This paper looks at the problem of accessing services on a network which are potentially geographically distributed (for example, the closest server for a particular service). Serval allows the discovery of end-points for services and allows them to seamlessly migrate so ‘‘end-points can seamlessly change network addresses, migrate flows across interfaces… [with] uninterrupted service access." Serval runs on an unmodified network layer. Application communicate with service names (identifying the changing group of hosts providing a service) not addresses and ports. Current solutions in this space can be clumsy because of the host-centric nature of the network stack. For example, load balancers can be used to pretend an IP address refers to a number of hosts (service instances).
The core idea is the Service Access Layer (SAL) – this sits between the transport and network layer. The job of the SAL is to map a service name according to a service table (like a forwarding table). The SAL can be programmed through a user-space control plane and results in a service level data plane.
Application Layer: Applications communicate over active sockets using service names.

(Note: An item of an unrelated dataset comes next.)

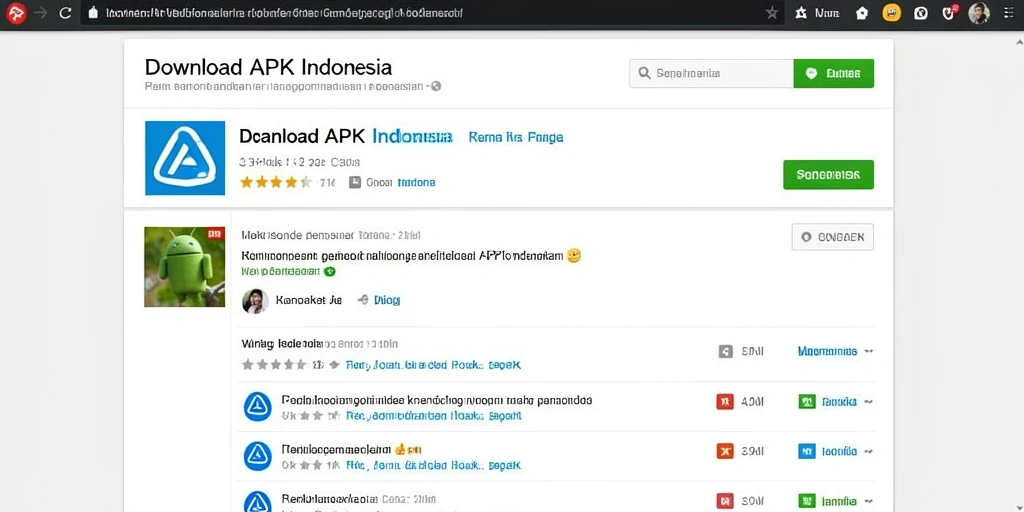Open the 'Rema Ika Fange' link
The height and width of the screenshot is (512, 1024).
[x=516, y=137]
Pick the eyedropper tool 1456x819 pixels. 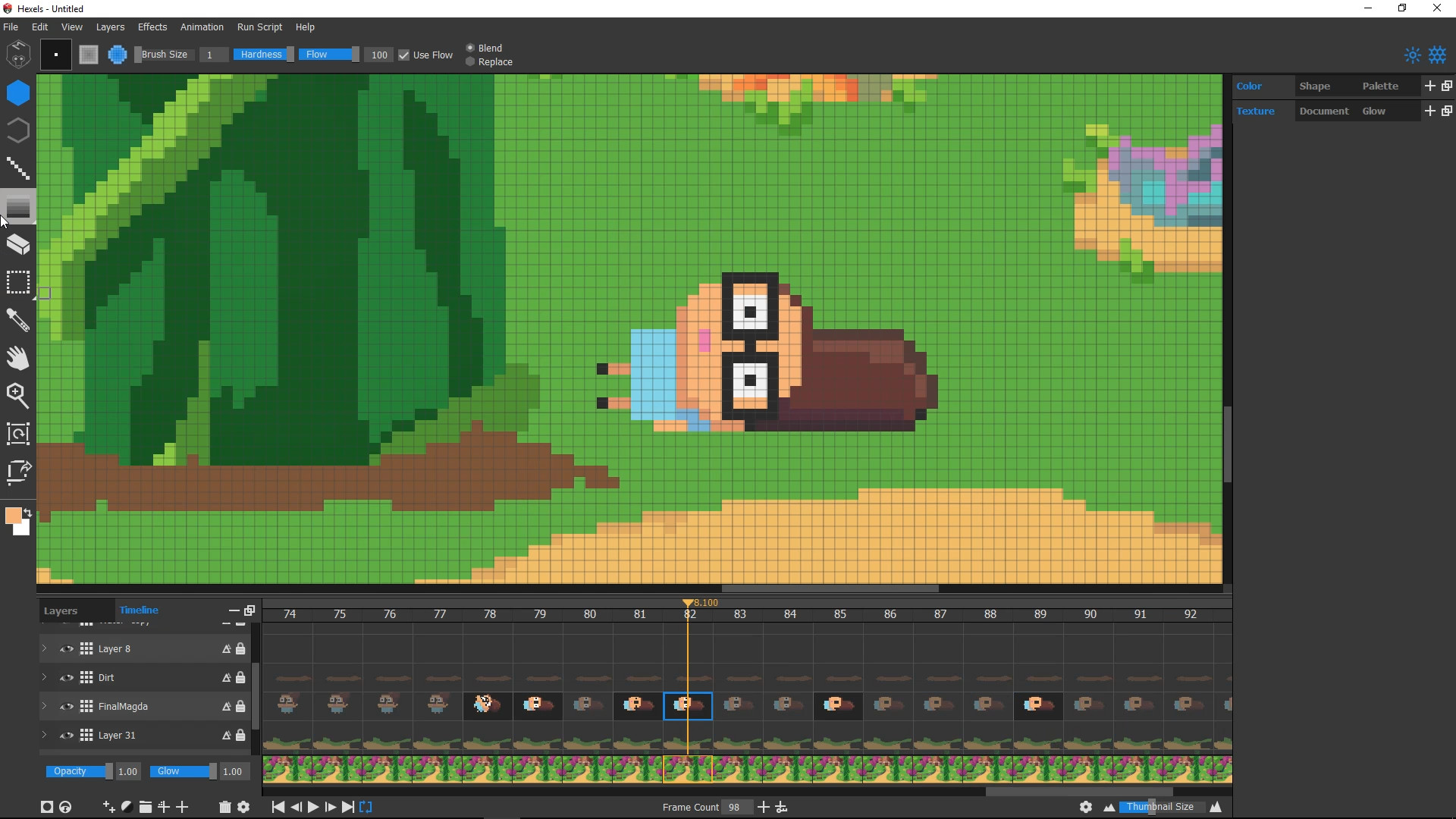18,321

Because the SAL is below the transport layer then a service name can be resolved in an anycast way to an address as part of connection establishment.
Transport Layer: In standard TCP/IP the transport layer demultiplexes traffic to the correct sockey by using the 5-tuple to deliver to the correct destination and port. In Serval transport protocols deal only with data delivery across one or more flows – demultiplexing is doen with a flow idenifier (flowID).
Network Layer: In standard TCP/IP the heirarchical IP address is used to deliver packets but this makes mobility a problem. In Serval the network layer simply delivers packets between end points using location dependent addresses – flow mobility and migration is handled above this layer in the SAL.